_Source_.
* * * * * * * * *

Project-required ignore rules belong in the repository.
Personal editor patterns may belong in a global ignore file.
Stop tracking a file while keeping it locally:
git rm --cached .env
Then commit the removal and rotate any exposed secrets.
Best Practice 22: Use .gitattributes for Repository-Wide File Rules
.gitattributes defines behavior for paths across every clone.
Example:
* text=auto
*.sh text eol=lf
*.bat text eol=crlf
*.cmd text eol=crlf
*.png binary
*.jpg binary
*.pdf binary
Use it for:
Line-ending normalization.
Binary-file declaration.
Custom diff drivers.
Merge behavior.
Export settings.
Git LFS path rules.
Repository-level attributes are more reliable than assuming every developer has identical global settings.
Best Practice 23: Avoid Unnecessary Binary Files
Git works best with text files because it can compare and merge them efficiently.
Large binary files create problems:
Repository clones become large.
Every changed version may remain in history.
Diffs are limited or unavailable.
Merging is difficult.
CI and network operations become slower.
For necessary large binaries, consider:
Git LFS.
Artifact repositories.
Object storage.
Package registries.
Build pipelines that generate artifacts from source.
Do not commit build output merely because it is needed for deployment. Prefer reproducible builds and immutable artifacts stored in systems designed for them.
Best Practice 24: Do Not Commit Generated Dependencies Unless Required
Most ecosystems track dependency definition and lock files rather than installed dependency directories.
Examples:
Track
composer.jsonand usuallycomposer.lock; ignorevendor/.Track
package.jsonand the selected lock file; ignorenode_modules/.Track dependency manifests; regenerate installed packages in CI.
Exceptions exist for deployment models, vendored libraries, offline builds, and embedded environments. Document the reason when generated dependencies are intentionally committed.
Best Practice 25: Keep Lock Files Consistent
Applications usually benefit from committing the ecosystem’s lock file because it records tested dependency versions.
Common problems include:
Updating the manifest without updating the lock file.
Combining unrelated dependency changes.
Resolving lock-file conflicts manually without reinstalling dependencies.
Using several competing lock-file formats.
After dependency changes:
Run the package manager’s normal update command.
Review both manifest and lock changes.
Run tests and builds.
Keep the dependency update focused.
Best Practice 26: Use Git Hooks Carefully
Git hooks can run checks at important points.
Useful local hooks include:
pre-commit: Formatting, linting, secret scans.commit-msg: Message validation.pre-push: Tests before publishing.
Benefits:
Fast feedback before CI.
Automatic formatting.
Reduced accidental mistakes.
Consistent local validation.
Limitations:
Hooks are local by default.
Developers can bypass them.
Heavy hooks slow every commit or push.
Different environments may behave differently.
Critical rules should also run in CI or server-side controls.
Best Practice 27: Keep Automated Checks Fast and Relevant
Required CI should provide trustworthy feedback quickly.
A practical pipeline may include:
Formatting checks.
Linting.
Static analysis.
Unit tests.
Integration tests.
Security scanning.
Build verification.
Migration validation.

* * * * * * * * *

_Record set_.
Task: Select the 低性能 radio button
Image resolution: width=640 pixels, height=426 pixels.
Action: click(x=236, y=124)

* * * * * * * * *

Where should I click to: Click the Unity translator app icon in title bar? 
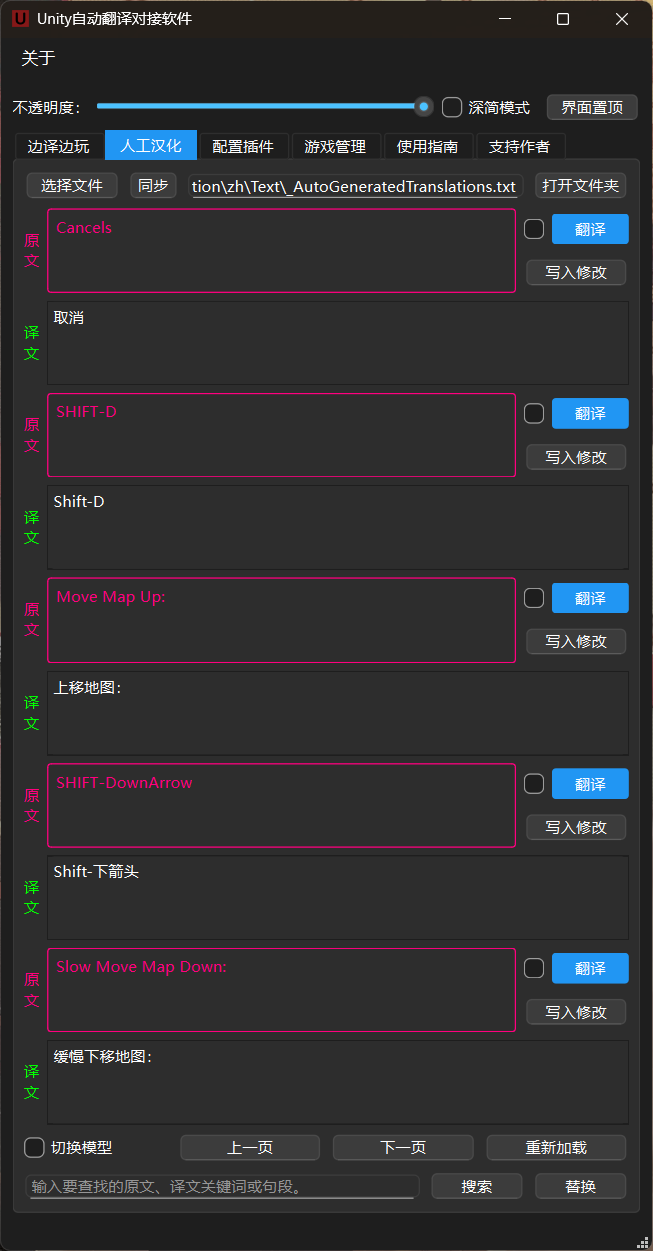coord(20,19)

* * * * * * * * *

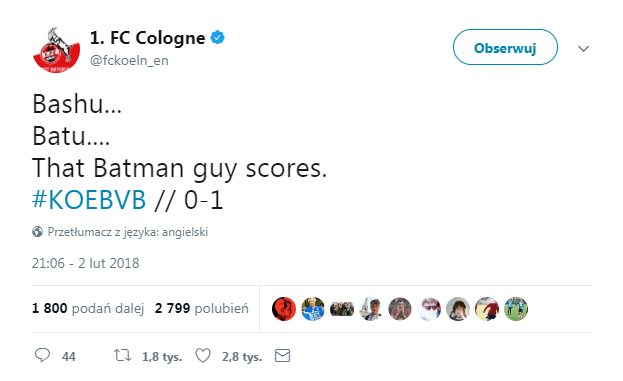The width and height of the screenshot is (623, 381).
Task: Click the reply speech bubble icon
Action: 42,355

* * * * * * * * *

_Problems_.
**1.** Quote the rows that start at the line containing "Task: Select the 低性能 radio button" and end at the line containing "Action: click(x=236, y=124)", including both of those lines.
**2.** Extend the text on Git best practices, picking up after its last line.
The rows and the text on Git best practices are unrelated to each other.

_Responses per task_.
**1.**
Task: Select the 低性能 radio button
Image resolution: width=640 pixels, height=426 pixels.
Action: click(x=236, y=124)

**2.**
Poor CI practices include:
Flaky mandatory tests.
Running every expensive test for every tiny documentation change.
Ignoring failed checks.
Keeping broken pipelines for long periods.
Allowing merges before critical checks finish.
Use path-based or layered validation when appropriate, but do not weaken checks simply to make pipelines appear faster.
Best Practice 28: Sign Important Commits and Tags When Required
Cryptographic signing can help verify that a commit or tag was created by a holder of an approved key.
Sign a commit:
git commit -S -m "Release payment callback fix"
Sign a tag:
git tag -s v2.0.1 -m "Release version 2.0.1"
Verify a tag:
git tag -v v2.0.1
Signing proves something about the Git object and key relationship. It does not prove that:
The code is secure.
The review was correct.
The build artifact matches the source.
The deployment was authorized.
Combine signing with trusted build, release, and artifact processes.
Best Practice 29: Tag Releases Explicitly
Use tags to identify important released commits.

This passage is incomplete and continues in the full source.